A pesquisadora Mariana Ferreira Jorge da Universidade Federal Fluminense publicou em dois mil e quatorze uma tese sobre a medicalização da vida. Segundo a autora, em vez das pessoas refletirem sobre os males e as pressões do cotidiano, bem como os modos de vida hoje no mundo, preferem se adaptar quimicamente às pressões produtivas e aos imperativos de bem-estar. A pesquisadora analisa como a própria mídia estimula o uso de medicamentos tarja preta em capas de revistas e matérias jornalísticas.

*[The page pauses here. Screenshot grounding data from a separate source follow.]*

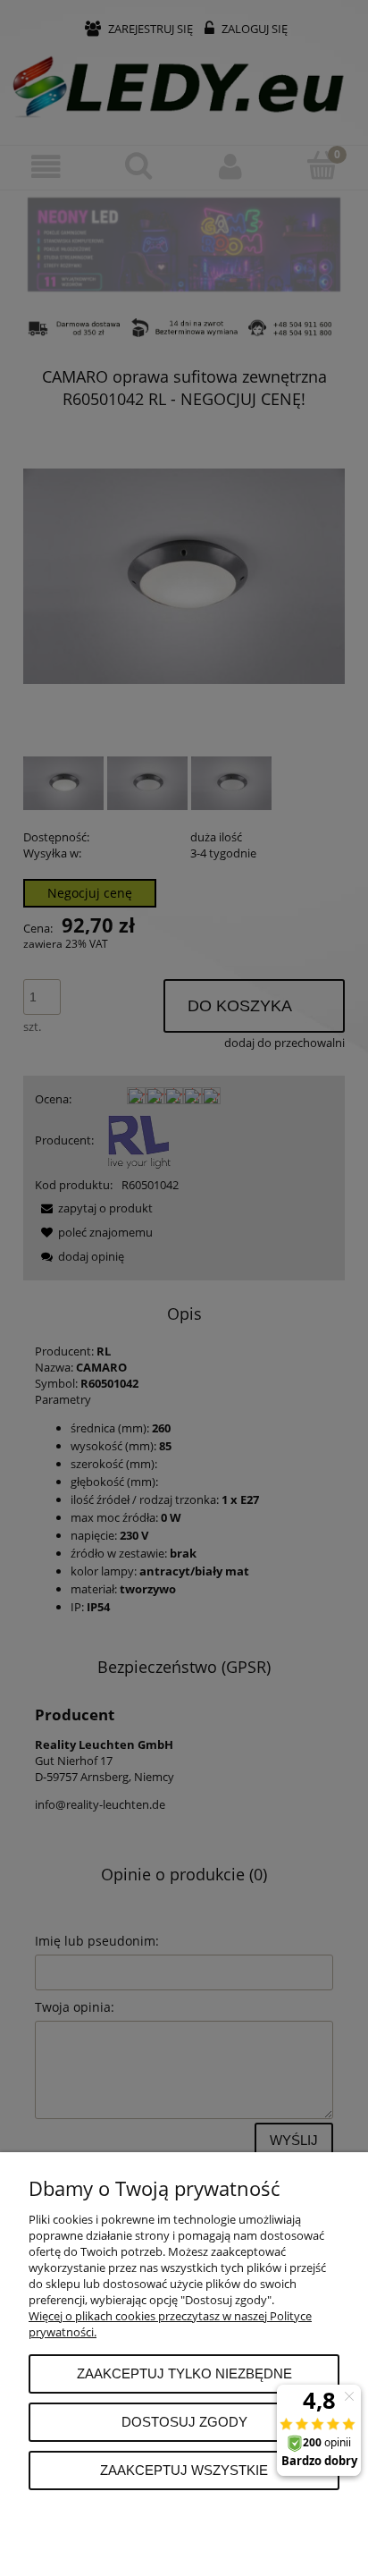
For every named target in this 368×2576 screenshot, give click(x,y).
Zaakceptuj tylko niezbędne (184, 2373)
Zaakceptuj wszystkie (184, 2470)
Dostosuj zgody (184, 2421)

Diante das demandas universitárias e da vida social é comum sentir-se um peixe fora d’água quando não consegue atingir o tão almejado Super-homem. Anestesiar as emoções ou ignorá-las através de comprimidos milagrosos é uma via possível e prazerosa. Quem não quer sentir-se seguro, bem sucedido, feliz e forte? Uns obtém sucesso na vida profissional ao fazer uso de medicamentos tarja preta, mas precisam lidar com os efeitos colaterais da droga. Outros, não se adaptam facilmente à medicação e continuam a sofrer com os dilemas da vida.

O que está em jogo nessa discussão é como a geração atual lida com o sofrimento, visto como imperfeição, desvio mental e perturbador da ordem. Não importa o motivo, sofrer é algo vergonhoso, fracassar em algum projeto é suicídio e parecer infeliz… inadmissível. Um comprimidinho “mágico” pode salvar em situações conflitantes, mas não há remédio possível que dê conta da pressão por alto desempenho ou de banir o sofrimento. Então, o melhor a fazer é aceitar que somos seres orgânicos, demasiadamente humano.